I believe the Product CEO should always own the product. But day-to-day stewardship eventually needs to be taken by others. It’s hard to find the right balance, for both. I’ve written about it a bit here:
I know there is a lot of stuff on how to hire a PM, but how should a PM choose his next project/team? How would you choose? What would you look for or at?
Spend time with the team. Spend time with the CEO (or GM or whomever) to make sure you understand what they expect from the role, and how they see it fitting into the org. Spend time with the product, understanding the problem, and making sure you’re passionate about it.
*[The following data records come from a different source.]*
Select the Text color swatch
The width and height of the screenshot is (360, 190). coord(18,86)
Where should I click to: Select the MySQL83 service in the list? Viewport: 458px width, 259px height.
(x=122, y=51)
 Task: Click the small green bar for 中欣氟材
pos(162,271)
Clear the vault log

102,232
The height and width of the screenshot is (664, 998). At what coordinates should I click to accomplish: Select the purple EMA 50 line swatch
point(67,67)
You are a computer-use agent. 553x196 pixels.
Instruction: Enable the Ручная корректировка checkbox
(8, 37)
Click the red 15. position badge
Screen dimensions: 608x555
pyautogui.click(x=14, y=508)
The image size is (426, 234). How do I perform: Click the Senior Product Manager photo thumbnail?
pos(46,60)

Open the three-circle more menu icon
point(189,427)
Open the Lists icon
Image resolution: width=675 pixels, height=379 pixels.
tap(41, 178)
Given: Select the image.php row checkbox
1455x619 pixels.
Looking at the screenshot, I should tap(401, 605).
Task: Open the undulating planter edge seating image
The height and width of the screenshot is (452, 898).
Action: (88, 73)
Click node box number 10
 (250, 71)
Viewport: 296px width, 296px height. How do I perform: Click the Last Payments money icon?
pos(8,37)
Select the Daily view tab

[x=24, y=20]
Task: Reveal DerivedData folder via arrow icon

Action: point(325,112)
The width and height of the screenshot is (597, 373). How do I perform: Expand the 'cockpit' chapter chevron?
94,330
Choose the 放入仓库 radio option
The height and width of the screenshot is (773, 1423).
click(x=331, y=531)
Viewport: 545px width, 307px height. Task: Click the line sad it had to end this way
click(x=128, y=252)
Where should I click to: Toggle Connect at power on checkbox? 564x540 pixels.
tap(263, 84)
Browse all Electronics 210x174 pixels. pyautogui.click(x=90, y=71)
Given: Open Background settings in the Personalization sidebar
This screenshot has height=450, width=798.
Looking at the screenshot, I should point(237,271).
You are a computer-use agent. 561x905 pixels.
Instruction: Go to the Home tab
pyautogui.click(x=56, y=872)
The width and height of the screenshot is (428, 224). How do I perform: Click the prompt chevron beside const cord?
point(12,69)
When I see a mismatch, often it’s because the incoming PM didn’t fully vet the team and org, and had the wrong expectations about what their role would be.
PMs are quick to fall in love with the product and that can cloud our vision.
What’s your definition of what makes a good product strategy?
A good product strategy is more focused on the problem than the product. In the early days at Google Mobile Maps I remember our vision being “imagine a day when you never get lost.”
It sounded kind of ridiculous at the time (not so ridiculous now) but it was very focusing on the team. It was easy to explain, easy for people to understand the problem we wanted to solve, and helped us, most importantly, decide what not to do.
Ok, so if you don’t live in SV, how do you get a PM job in SV? How do you network before you get there (yes I know that’s what I’m doing now). But any tips/secrets? magic potion?
PMs are in huge demand here, so it’s probably easier than it ever has been to get in the door. I find that people outside SV are too quick to discount the connections they might already have, They assume “well, I don’t know that person well enough.”
But you have to realize a huge percentage of what people like me do all day is play matchmaker. We’re always happy to make an introduction if (1) you can give me a clear, compelling reason why it’s good for both sides, (2) you make it easy on me by giving me something I can forward without having to do a ton of work.
I also insist on two-sided intros: meaning I’ll ask the person on the other side first before I make an intro.
What’s the best way to measure new features in B2B? Percent of users that engage with the feature? Time to complete a task?
Keep it focused on the problem. Time to engage might not be so great if your goal is to help the user spend less time on the problem.
There are different metrics across product areas and industries. Be wary of vanity metrics, and be extra wary of having too many metrics. Finding the right metric that directionally connects to the job to be done is hard.
Also, don’t be quick to dismiss a feature because only a small percentage of users interact with it. I like to build products for power users because I want everyone to become a power user.
In 2006, I remember lots of Googlers asking us to add search to Google Docs. We looked at the numbers and discovered that users had something like an average of 1.2 docs. You could say “well, only the top 1% will ever need search” or you could say “we want everyone to need search, these Googlers are leading indicators of a problem we want everyone to have.”
Followup on strategy: can you talk a bit more about the content of that artifact?
For me, it was usually a doc or maybe a short video. I’ve had success creating a narrated, short, video with mockups or animations that describes the world we want to build.
It’s something that helps people visualize what you’re after, and it’s also something you can point more and more people to. It’s fun when they take on a life of their own. Also, fun (but scary) to go back and look at years later.